Постепенно Феридэ пришла в себя. Её слова и жесты стали свободными, лёгкими и, как прежде, походили на повадки шаловливого ребёнка.
Кямран наслаждался, слушая её голос, глядя на её улыбающиеся губы, любуясь светлыми, искрящимися в полутьме глазами. Он уже ни о чём не думал, он даже забыл, что Феридэ — жена другого, что через месяц-полтора это счастье снова превратится в сон.
Кямрану так не хотелось, чтобы домашние узнали о его возвращении. Но, увы, его уже заметила Нермин и возвестила об этом во весь голос. Затем она кинулась к воротам, обняла Феридэ.
— Мой братец Кямран тоже свидетель, что я тебя не забывала. Милая Феридэ, мы с ним больше всех разговаривали о нашей сестрёнке в красном платье. Разве не правда, Кямран?
II
В этот вечер ужин превратился в праздничное пиршество. Азиз-бей резвился за столом, как ребёнок.
— Ах, Чалыкушу, — воскликнул он, — ты сделала меня совсем несчастным! Вспомню твой голос — и чуть не плачу. Вот, оказывается, как я любил тебя!

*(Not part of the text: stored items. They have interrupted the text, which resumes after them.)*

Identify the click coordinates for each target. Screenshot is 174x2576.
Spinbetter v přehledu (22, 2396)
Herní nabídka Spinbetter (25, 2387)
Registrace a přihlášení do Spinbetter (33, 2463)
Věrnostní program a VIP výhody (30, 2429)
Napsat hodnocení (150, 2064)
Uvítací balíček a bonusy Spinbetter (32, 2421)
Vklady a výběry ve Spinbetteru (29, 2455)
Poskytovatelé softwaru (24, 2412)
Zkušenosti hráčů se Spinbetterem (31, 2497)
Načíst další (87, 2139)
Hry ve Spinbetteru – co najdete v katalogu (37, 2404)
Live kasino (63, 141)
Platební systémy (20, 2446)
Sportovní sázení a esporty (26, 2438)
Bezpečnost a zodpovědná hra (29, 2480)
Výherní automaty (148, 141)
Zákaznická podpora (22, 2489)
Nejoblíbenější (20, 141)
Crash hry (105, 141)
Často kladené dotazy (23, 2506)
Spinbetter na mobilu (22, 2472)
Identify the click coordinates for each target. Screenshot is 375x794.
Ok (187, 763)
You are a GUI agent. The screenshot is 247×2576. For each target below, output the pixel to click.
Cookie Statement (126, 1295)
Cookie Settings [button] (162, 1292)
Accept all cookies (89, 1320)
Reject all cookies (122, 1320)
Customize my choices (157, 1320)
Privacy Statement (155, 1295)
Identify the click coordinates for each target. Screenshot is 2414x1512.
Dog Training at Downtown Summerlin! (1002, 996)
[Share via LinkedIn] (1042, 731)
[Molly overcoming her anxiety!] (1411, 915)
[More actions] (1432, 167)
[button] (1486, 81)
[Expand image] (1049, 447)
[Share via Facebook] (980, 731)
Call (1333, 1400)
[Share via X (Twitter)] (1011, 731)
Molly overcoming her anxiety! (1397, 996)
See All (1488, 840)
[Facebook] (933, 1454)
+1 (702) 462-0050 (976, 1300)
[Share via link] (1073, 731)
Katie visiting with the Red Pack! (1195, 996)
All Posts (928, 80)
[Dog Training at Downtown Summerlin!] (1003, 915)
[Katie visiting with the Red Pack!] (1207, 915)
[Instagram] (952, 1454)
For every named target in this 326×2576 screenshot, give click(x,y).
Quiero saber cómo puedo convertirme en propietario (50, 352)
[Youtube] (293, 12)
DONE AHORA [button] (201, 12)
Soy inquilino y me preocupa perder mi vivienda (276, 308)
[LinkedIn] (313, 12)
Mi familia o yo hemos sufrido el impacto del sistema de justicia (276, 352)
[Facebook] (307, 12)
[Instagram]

Чалыкушу вернулась в родное гнездо через много лет, когда все уже потеряли надежду увидеть её. Она словно принесла на своих крыльях радость и тепло прежних дней, полных любви и счастья. Все были веселы, у каждого в сердце что-то трепетало. Так трепещут крылья мотыльков и ночных бабочек, которые залетают в комнату через распахнутые окна и кружат вокруг лампы. Только к концу ужина тётка Бесимэ, говорившая о каких-то пустяках, вдруг неожиданно расплакалась.
— Не обращайте внимания, — сказала она. — Просто я вспомнила твою мать Гюзидэ…
Феридэ угощала виноградом Недждета, который сидел у неё на коленях. Она потупилась и спрятала лицо в светлых кудряшках малыша. Только и всего. Через минуту к ней снова вернулась прежняя весёлость.
Бесимэ-ханым заговорила с мужем о Неджмие, которая жила в Трапезунде:
— У бедняжки такое горе… В прошлом году она потеряла девочку… Дифтерит…
Феридэ глубоко вздохнула и сказала:
— Я знаю, как это ужасно, тётя. Моя крошка тоже умерла от дифтерита.
— Значит, у тебя был ребёнок? — удивилась тётка Айше. — Мы не знали…
Феридэ грустно кивнула головой:
— Ах, видели бы вы, какая это была девочка! Красавица! Малышку не удалось спасти.
— Сколько ей было лет, Феридэ? — опять спросила тётка Айше.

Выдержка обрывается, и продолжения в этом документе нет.